Review Request: UseNUMAInterleaving

Mon Aug 8 18:42:36 UTC 2011

Hi, Tom!

Sorry it took me so long to get to that.

1. I don't think the new version of flag usage is prudent. The reason I 
proposed to introduce a new flag for interleaving is that it would make 
life easier in the future when the proper NUMA-aware implementation of 
GCs are added (G1 would be the most probable candidate). I would propose 
to still have UseNUMAInterleaving flag.

The usage would be as follows:
- If UseNUMA is specified on Windows that would turn UseNUMAInterleaving 
(for the time being, and that behavior would change in the future).
- If UseNUMAInterleaving is specified on the command line, you just do 
the interleaving. If you don't add this flag now, you'll have to do that 
anyway as soon as NUMA-aware GCs start supporting windows.
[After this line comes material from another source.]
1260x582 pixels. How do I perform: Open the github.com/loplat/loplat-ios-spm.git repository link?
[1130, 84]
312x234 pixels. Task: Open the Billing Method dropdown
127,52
2. I guess the accepted coding convention in hotspot is that "else" 
should have closing and open bracket be on one line.
2846     }
2847     else {
And in all other places...

3. Did you forget to remove that?
3149       // tty->print("VirtualQuery AllocBase=%p, RegionSize=%Id\n", 
allocInfo.AllocationBase, allocInfo.RegionSize);

4. Does it make sense to pass UseLargePages and UseNUMAInterleaving to 
allocate_pages_individually()? They are global variables anyway.
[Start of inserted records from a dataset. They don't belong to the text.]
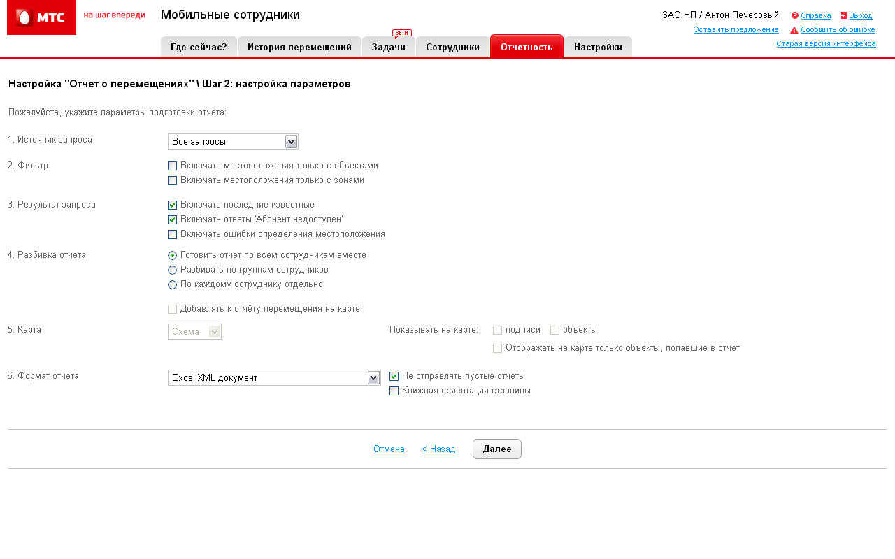Click the warning triangle error report icon
Image resolution: width=895 pixels, height=559 pixels.
click(794, 30)
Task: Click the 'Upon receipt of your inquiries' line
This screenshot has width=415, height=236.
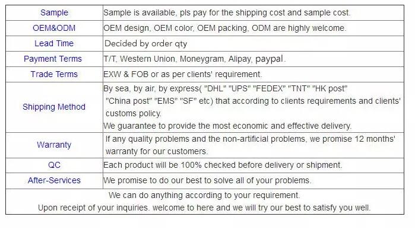Action: (204, 208)
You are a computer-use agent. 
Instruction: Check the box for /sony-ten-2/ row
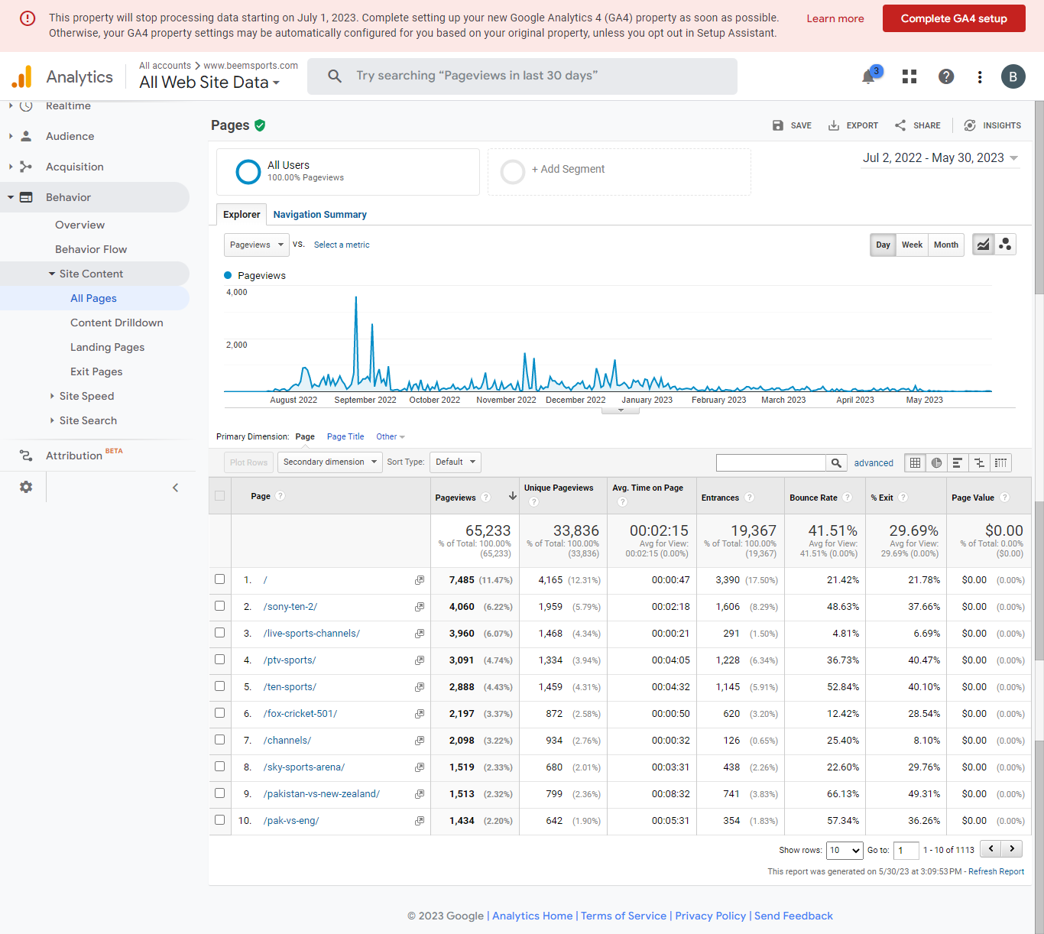tap(220, 606)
5. What is the typical allocation granularity on windows? Wouldn't that 
be a problem if we tried to allocate a large heap with small interleaved 
pages? Have you tried using larger interleaving granularity for modern 
windows version? Doing a syscall and creating a segment per even a large 
page seems bit excessive. If you did try that, was there any difference?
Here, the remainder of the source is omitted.